Prévisions sombres : la population italienne diminuera de 4 millions d'habitants d'ici 2050
Un nouveau rapport démographique de l'Institut national de la statistique (ISTAT) dresse un constat alarmant : la natalité est à son plus bas niveau depuis 1861 et la part de la population active diminue. Malgré les promesses de la Première ministre Giorgia Meloni, le pays est confronté à un défi économique sans précédent.

La population italienne devrait diminuer de près de 4 millions de personnes d'ici 2050, avertit l'Institut national de la statistique (ISTAT) dans un nouveau rapport publié ce lundi.
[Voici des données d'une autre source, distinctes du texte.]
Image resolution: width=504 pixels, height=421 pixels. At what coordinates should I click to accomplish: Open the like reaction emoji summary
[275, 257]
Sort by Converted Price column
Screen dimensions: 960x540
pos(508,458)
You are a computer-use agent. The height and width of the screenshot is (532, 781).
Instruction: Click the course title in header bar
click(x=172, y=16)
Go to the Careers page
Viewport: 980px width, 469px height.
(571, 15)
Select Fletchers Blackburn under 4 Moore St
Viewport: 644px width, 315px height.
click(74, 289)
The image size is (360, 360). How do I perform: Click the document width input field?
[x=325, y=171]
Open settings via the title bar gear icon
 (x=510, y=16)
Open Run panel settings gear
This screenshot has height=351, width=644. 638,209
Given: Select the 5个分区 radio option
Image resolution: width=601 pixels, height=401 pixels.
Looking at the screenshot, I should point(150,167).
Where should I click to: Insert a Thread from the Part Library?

Selon les nouvelles prévisions démographiques allant jusqu'en 2080, la tendance négative va s'accentuer, posant des défis sans précédent pour l'avenir économique du pays.
Selon les données de l'institut, la population italienne, qui s'élevait à environ 58,9 millions d'habitants au début de l'année 2025, tombera à 55 millions en 2050. La tendance ne s'arrêtera pas là, et d'ici 2080, la population devrait chuter à un niveau historiquement bas de 45,8 millions d'habitants, si aucun changement radical ne se produit.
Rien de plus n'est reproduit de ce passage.